- **PROBLEM REQUIREMENTS**
The reply should hold only the lines below from the one with "Instruction: Expand the Geometry folder node" to the end, each copied exactly.

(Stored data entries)
====================

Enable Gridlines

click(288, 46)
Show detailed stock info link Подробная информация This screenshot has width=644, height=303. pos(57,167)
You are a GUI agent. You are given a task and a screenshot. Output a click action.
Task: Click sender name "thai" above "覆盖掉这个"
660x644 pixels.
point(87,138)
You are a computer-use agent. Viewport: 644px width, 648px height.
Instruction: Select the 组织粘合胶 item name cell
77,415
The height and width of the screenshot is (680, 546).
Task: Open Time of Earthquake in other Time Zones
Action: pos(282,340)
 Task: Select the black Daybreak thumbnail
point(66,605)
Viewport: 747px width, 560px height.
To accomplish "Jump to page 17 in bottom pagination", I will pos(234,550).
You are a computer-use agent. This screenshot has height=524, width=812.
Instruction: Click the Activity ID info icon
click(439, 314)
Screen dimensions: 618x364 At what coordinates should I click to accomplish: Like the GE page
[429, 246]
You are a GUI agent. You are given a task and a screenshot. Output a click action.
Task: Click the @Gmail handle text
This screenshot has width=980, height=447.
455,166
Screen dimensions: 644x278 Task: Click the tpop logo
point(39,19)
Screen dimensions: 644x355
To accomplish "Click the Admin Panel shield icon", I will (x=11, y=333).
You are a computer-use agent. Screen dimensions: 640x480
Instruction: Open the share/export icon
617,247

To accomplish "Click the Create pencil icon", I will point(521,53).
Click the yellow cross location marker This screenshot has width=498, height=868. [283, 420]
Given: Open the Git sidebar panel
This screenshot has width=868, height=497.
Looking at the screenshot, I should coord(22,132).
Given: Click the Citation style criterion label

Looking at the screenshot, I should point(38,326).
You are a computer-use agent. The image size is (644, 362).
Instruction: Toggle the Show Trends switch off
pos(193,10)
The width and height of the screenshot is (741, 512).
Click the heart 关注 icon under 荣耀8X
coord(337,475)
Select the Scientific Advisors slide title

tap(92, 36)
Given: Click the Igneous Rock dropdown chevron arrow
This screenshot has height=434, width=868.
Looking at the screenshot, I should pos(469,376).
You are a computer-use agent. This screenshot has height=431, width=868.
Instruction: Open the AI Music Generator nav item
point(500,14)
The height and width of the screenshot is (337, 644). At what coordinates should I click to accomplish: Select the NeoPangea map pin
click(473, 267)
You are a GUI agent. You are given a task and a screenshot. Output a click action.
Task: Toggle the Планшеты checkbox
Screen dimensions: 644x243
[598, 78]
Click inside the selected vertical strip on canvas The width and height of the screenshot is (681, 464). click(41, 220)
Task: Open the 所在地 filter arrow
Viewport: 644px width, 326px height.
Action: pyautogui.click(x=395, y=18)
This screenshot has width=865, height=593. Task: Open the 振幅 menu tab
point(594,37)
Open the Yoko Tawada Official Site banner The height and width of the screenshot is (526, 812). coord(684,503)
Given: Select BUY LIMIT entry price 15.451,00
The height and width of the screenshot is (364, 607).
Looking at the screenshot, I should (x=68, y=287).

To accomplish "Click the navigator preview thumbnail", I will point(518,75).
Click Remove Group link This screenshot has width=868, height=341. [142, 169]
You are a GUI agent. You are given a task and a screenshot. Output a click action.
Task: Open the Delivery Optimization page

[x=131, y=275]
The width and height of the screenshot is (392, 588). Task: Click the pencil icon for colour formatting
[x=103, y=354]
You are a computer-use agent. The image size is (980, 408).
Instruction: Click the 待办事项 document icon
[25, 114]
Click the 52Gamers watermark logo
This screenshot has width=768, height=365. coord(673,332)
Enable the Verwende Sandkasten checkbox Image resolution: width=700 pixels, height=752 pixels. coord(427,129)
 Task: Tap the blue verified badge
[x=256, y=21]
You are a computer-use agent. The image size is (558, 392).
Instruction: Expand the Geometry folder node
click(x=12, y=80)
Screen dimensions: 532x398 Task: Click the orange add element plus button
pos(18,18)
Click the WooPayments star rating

====================

- **ANSWER SPACE**
Instruction: Expand the Geometry folder node
click(x=12, y=80)
Screen dimensions: 532x398 Task: Click the orange add element plus button
pos(18,18)
Click the WooPayments star rating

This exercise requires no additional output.